The infrastructure disappears. You stop experiencing "I'm switching tools" and start experiencing "I'm working, and the tool I happen to be in right now has context."
That's what BYOAI is supposed to feel like. It's what the stance assumes, and it's what the infrastructure is finally starting to deliver.
# Where this leaves the category
BYOAI is going to keep showing up in three distinct conversations that sound alike but aren't:
- The enterprise security conversation will continue treating BYOAI as shadow IT and building governance tools. This is legitimate inside large organizations.
- The AI vendor conversation will try to solve BYOAI by becoming the vendor you don't have to leave. Each major AI will keep expanding into adjacent capabilities to reduce the reason you'd ever switch.
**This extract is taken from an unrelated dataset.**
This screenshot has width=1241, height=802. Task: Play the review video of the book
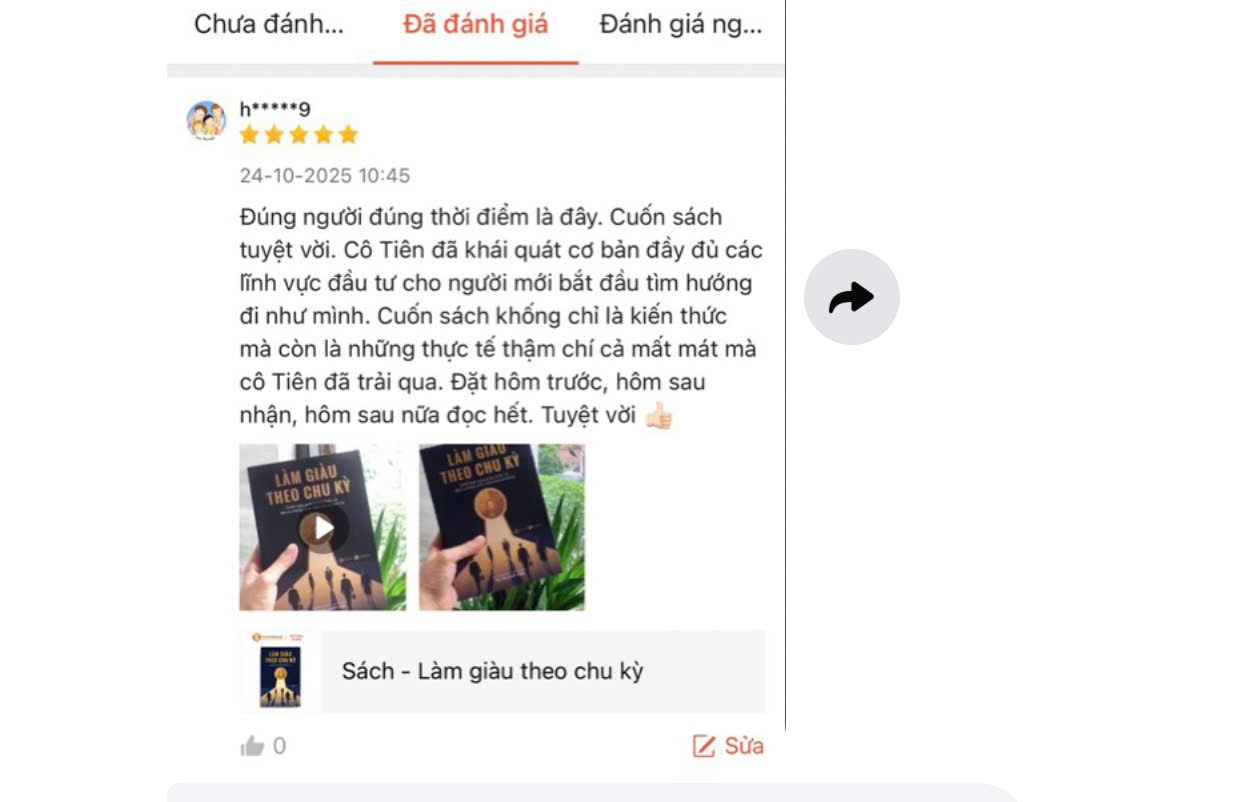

This will slow BYOAI in some user segments and make no dent in others.
- The creator infrastructure conversation — newer, smaller, more interesting — is where BYOAI becomes an active stance. People assembling multi-AI stacks on purpose, naming the pattern, building the shared memory layer that makes the stance sustainable.
The third conversation is where the phrase actually gets its best use. It's the one worth watching if you're trying to understand where personal AI practice is heading.
# The bottom line
BYOAI is not, for most of the people now using the term, a threat to be contained. It is a stance — use the right AI for the moment, build the shared memory layer that makes switching painless, orchestrate your AI instruments the way any craftsperson orchestrates their tools.
The enterprise framing gets all the search traffic. The creator framing gets all the actual craft. The two will keep diverging, and the word BYOAI will keep meaning two different things depending on who is saying it.
If you're the kind of person who reads a piece like this and nods — you're already running BYOAI, you just didn't have the term. The infrastructure question is the one worth focusing on. Once you have a shared memory layer your AI stack can read from, BYOAI stops being a problem to manage and starts being a creative capability you can build on.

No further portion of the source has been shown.